Collected data:
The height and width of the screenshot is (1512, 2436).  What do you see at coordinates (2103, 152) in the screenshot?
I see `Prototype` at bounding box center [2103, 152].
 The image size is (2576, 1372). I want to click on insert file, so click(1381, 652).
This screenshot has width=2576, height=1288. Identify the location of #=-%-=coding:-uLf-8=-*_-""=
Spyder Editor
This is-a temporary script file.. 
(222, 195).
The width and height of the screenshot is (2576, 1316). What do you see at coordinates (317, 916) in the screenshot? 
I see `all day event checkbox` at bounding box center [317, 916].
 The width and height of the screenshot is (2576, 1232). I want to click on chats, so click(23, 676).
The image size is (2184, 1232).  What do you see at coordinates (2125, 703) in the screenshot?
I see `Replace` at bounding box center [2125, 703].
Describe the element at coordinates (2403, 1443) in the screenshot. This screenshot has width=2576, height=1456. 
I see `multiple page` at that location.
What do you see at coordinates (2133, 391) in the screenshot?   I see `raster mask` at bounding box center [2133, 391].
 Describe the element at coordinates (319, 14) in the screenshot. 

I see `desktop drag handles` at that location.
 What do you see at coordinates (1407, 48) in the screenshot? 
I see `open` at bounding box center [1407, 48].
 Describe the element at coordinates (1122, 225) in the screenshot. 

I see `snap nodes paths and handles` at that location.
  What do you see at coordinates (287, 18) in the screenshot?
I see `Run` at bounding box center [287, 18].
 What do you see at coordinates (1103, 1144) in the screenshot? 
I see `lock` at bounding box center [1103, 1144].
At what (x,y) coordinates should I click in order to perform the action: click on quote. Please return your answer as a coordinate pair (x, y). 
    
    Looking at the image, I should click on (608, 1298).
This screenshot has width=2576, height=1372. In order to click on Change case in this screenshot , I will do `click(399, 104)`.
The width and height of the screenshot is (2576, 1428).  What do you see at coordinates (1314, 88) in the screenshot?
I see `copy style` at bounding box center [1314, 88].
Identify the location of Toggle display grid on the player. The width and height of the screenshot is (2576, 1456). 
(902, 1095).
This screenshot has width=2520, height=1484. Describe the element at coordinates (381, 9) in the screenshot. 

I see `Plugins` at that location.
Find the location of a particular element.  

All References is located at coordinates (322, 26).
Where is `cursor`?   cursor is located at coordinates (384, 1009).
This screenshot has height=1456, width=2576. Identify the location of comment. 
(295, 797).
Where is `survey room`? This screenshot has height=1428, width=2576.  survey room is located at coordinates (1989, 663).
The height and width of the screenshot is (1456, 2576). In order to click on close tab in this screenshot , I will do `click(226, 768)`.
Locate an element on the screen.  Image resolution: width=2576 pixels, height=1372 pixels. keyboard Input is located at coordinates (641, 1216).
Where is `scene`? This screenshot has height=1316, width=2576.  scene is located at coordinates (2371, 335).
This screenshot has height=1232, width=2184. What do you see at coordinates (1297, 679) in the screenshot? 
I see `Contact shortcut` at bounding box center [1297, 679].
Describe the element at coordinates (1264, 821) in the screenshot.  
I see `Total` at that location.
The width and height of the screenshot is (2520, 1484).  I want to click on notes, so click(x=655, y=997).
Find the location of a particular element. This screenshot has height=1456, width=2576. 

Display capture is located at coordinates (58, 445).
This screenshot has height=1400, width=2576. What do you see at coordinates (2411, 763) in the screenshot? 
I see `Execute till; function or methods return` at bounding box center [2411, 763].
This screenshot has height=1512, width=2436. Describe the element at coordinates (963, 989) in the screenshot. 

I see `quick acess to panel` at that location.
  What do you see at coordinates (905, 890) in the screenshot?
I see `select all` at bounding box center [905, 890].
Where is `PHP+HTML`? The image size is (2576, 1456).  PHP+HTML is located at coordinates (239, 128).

▸ Task statement
Reproduce the rows above verbatim, starting with the line that contains "Locate an element" and ending with the last row, both included.

▸ Task answer
Locate an element on the screen.  Image resolution: width=2576 pixels, height=1372 pixels. keyboard Input is located at coordinates (641, 1216).
Where is `scene`? This screenshot has height=1316, width=2576.  scene is located at coordinates (2371, 335).
This screenshot has height=1232, width=2184. What do you see at coordinates (1297, 679) in the screenshot? 
I see `Contact shortcut` at bounding box center [1297, 679].
Describe the element at coordinates (1264, 821) in the screenshot.  
I see `Total` at that location.
The width and height of the screenshot is (2520, 1484).  I want to click on notes, so click(x=655, y=997).
Find the location of a particular element. This screenshot has height=1456, width=2576. 

Display capture is located at coordinates (58, 445).
This screenshot has height=1400, width=2576. What do you see at coordinates (2411, 763) in the screenshot? 
I see `Execute till; function or methods return` at bounding box center [2411, 763].
This screenshot has height=1512, width=2436. Describe the element at coordinates (963, 989) in the screenshot. 

I see `quick acess to panel` at that location.
  What do you see at coordinates (905, 890) in the screenshot?
I see `select all` at bounding box center [905, 890].
Where is `PHP+HTML`? The image size is (2576, 1456).  PHP+HTML is located at coordinates (239, 128).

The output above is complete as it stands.